Au delà, il interroge « l’expression publique, individuelle ou collective, de magistrats à l’occasion d’audiences solennelles, ou encore par le biais de l’expression syndicale ». Le ministre serait-il le seul à avoir le droit de communiquer ? Est-ce à dire qu’en France, la censure s’impose à celles et ceux qui osent parler aux justiciables de l’état de la justice ? Nous ne sommes pas là pour défendre aveuglément une institution à bout de souffle, mais pour en dénoncer les travers et porter des propositions pour une justice répondant à l’attente des citoyens.

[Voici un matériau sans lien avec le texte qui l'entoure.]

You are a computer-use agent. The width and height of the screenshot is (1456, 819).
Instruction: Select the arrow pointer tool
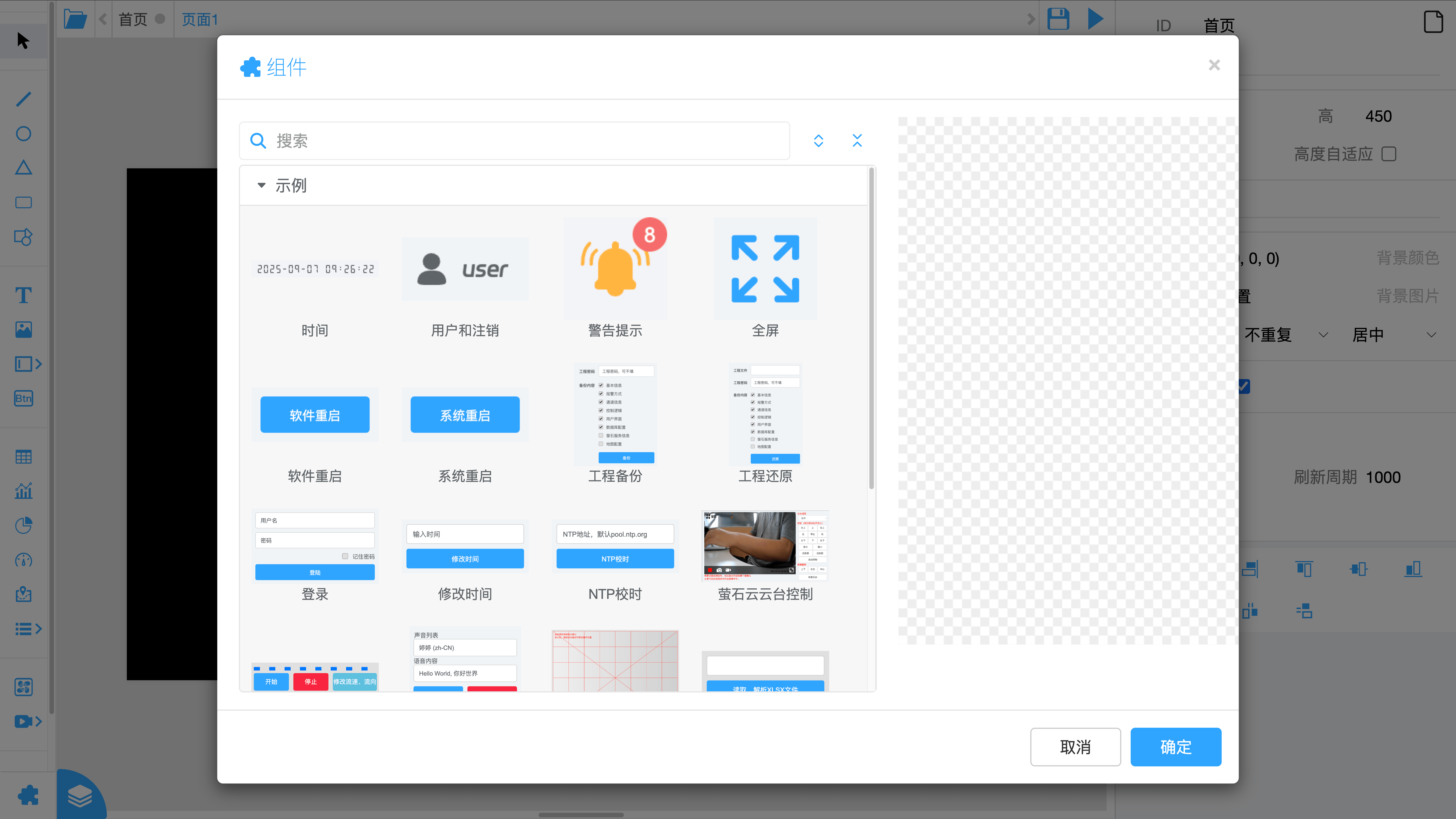(23, 41)
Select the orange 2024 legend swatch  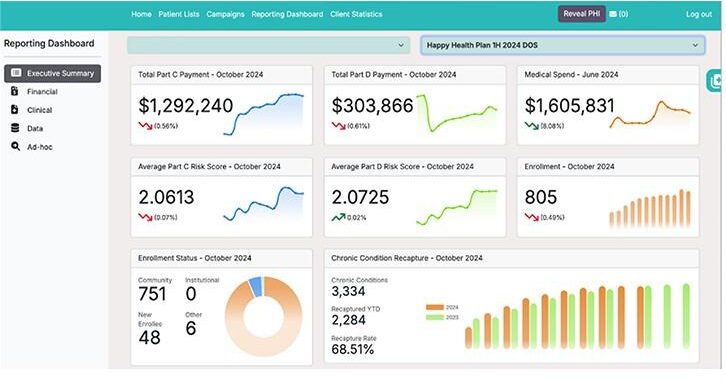(x=435, y=307)
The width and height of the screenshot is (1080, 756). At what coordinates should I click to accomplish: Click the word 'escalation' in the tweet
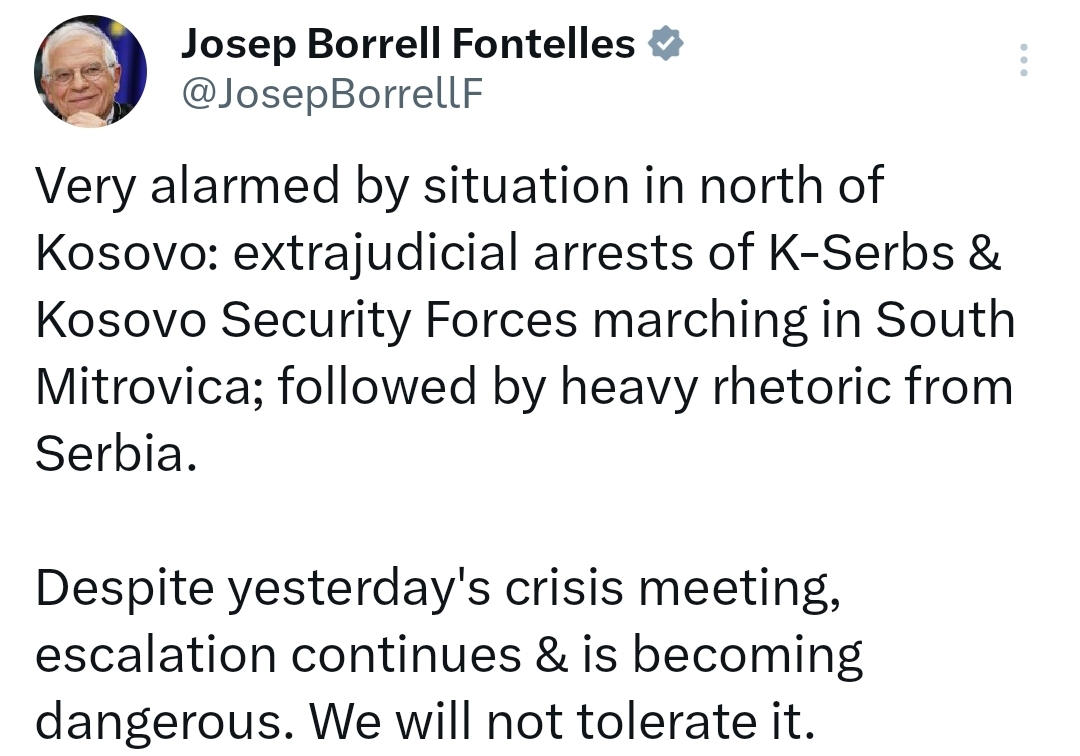pyautogui.click(x=156, y=654)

L’on peine à comprendre cette demande, alors que le recueil des obligations déontologiques des magistrats traite des questions relatives aux technologies de l’information et de la communication, au devoir de réserve et de discrétion et à l’engagement syndical. Le CSM a récemment rappelé que « l’obligation de réserve ne saurait servir à réduire un magistrat au silence ou au conformisme » et que la prise de parole d’un magistrat pouvait revêtir « un intérêt particulier pour le débat public et les citoyens ». Cela manque-t-il de clarté ?

En réalité, cette demande d’avis peine à masquer l’inconfort personnel du ministre, qui ne cache plus son irritation face à la communication de notre organisation syndicale, notamment sur les réseaux sociaux, comme il nous l’a signifié directement ou par la voix de son directeur de cabinet.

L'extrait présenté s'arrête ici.